# Divisibility of the difference between two very large numbers

I am learning from chapter 1 of the algorithm textbook known as DPV.

There is a question 1.11 that asks:

Is $$4^{1536} - 9^{4824}$$ divisible by 35?

The whole chapter is on modular arithmetic, modular exponentiation, Euclid GCD (as far I got so far) so I broke down the first term to

$$2^{3072}$$ and second term to

$$3^{2(2048)} * 3^{2(2048)} * 3^{3(512)} * 3^{2(128)} * 3^{3(64)} * 3^{3(16)} * 3^{3(8)}$$ thinking it would lead to some sort of aha moment but the only conclusions I can draw is that the first term's factors are all divisible by 2, the second term's are all divisible by 3 and 35 has factors 5 and 7 so neither is divisible by 35 on its own. How can I apply any of the modular arithmetic or Euclid's GCD to this problem to solve it?

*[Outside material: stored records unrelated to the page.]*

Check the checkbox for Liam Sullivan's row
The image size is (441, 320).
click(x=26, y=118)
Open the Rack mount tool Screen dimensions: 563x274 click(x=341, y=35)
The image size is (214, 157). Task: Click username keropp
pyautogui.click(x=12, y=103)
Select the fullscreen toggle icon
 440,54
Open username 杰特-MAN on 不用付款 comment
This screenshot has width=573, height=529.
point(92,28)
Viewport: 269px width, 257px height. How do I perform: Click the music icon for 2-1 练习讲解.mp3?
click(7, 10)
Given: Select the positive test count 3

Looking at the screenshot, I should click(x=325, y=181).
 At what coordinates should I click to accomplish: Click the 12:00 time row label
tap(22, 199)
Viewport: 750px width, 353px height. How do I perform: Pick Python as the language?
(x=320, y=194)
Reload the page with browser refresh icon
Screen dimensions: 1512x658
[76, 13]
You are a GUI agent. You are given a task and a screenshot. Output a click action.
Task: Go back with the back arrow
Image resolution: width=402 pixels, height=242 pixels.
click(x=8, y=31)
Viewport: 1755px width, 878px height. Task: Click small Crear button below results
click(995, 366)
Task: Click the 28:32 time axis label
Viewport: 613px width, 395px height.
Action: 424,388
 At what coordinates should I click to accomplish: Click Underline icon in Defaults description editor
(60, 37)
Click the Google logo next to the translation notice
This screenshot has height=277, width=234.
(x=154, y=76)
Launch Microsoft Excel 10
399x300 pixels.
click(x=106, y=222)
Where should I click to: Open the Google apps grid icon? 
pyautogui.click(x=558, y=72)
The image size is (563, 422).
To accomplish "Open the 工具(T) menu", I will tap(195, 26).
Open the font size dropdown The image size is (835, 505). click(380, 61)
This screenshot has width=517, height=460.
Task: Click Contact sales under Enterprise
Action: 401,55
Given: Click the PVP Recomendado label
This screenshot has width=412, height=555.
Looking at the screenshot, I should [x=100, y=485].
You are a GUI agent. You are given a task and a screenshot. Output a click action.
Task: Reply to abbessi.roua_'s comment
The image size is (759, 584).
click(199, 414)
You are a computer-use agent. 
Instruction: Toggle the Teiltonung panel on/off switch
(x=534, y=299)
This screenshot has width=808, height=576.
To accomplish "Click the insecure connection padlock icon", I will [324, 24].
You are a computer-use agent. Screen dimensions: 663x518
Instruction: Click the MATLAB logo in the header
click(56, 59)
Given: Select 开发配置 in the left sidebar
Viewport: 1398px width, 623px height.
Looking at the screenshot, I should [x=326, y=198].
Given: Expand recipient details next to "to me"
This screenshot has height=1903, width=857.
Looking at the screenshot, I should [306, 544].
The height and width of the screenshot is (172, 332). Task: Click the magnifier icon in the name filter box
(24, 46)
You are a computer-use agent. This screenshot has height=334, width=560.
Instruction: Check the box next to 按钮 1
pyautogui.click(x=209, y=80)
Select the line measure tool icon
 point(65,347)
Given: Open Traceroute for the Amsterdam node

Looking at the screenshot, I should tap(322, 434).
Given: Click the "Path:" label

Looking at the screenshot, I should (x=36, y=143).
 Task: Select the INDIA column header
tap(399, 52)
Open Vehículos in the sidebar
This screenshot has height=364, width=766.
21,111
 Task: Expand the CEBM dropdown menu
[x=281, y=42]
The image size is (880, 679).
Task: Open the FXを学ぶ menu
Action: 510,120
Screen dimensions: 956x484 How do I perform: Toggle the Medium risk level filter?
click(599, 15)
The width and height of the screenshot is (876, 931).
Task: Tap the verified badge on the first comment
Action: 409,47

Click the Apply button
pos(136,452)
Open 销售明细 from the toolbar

• Note first that $4\equiv 9\mod 5$, so there is a conclusion to be drawn from that. Next you have already changed $4^k$ into $2^{2k}$ so consider either using $9\equiv 2\mod 7$ or else $4\equiv -3\mod 7$ and $9^k=3^{2k}$... – abiessu 2 days ago
• Without going as far as which theorems to use, note that if you find out $4^{1536}\equiv x$ and $9^{4824}\equiv y \bmod 35$ then the divisibility question is whether $x \equiv y \bmod 35$. – Joffan 2 days ago
• The place to start is to identify the smallest positive integers $a,b,r,s$ where $4^a \equiv 1\pmod{5}, 9^r \equiv 1\pmod{5}, 4^b \equiv 1\pmod{7},$ and $9^s \equiv 1\pmod{7}.$ Note that if (for example) $4^a \equiv 1\pmod{5}$ and $4^b \equiv 1\pmod{7}$ and if (also) $c$ is any common multiple of both $a$ and $b$, then $4^c \equiv 1\pmod{35}.$ Once a value $c$ is identified, then you know that for any positive integer $k, ~4^{(kc)}\equiv 1\pmod{35}.$ Therefore, you would then consider what the least non-negative residue of $(1536)$ is $\pmod{c}.$ – user2661923 2 days ago

Note that if $$4^{1536}\equiv 9^{4824} \bmod 35$$ then $$35$$ divides $$4^{1536}- 9^{4824}$$, otherwise not.
There are various tools that could help you decide this, and if you have heard of Euler's theorem and the Chinese remainder theorem these could certainly help, but with just the idea of modular exponentiation you can investigate the powers of $$4$$ and $$9$$ $$\bmod 35$$ and reach a conclusion.
Successive powers of $$4\bmod 35$$ look like: $$4^1 \equiv \color{blue}{4}, 4^2\equiv \color{blue}{16}, 4^3\equiv 64\equiv \color{blue}{29}, 4^4\equiv 116\equiv \color{blue}{11}, 4^5\equiv 44\equiv \color{blue}{9}, 4^6\equiv 36\equiv \color{red}{1}$$
Successive powers of $$9\bmod 35$$ look like: $$9^1 \equiv \color{blue}{9}, 9^2\equiv 81\equiv \color{blue}{11}, 9^3\equiv 99\equiv \color{blue}{29} 9^4\equiv 261\equiv \color{blue}{16}, 9^5\equiv 144\equiv \color{blue}{4}, 9^6\equiv 36\equiv \color{red}{1}$$
(If you know about modular inverse, you can also see from the powers of $$4$$ that $$4^{-1}\equiv 9 \bmod 35$$ which is why the two power value sequences are mirror images of each other.)
And then casting out multiples of $$6$$ in the exponent allows us to finish the calculations without difficulty; for example $$4^{23} = 4^{3\cdot\color{red}{6}+\color{blue}{5}}\equiv \color{red}{1}^3\cdot 4^{\color{blue}{5}}\equiv \color{red}{1}\cdot \color{blue}{9}\equiv 9\bmod 35$$.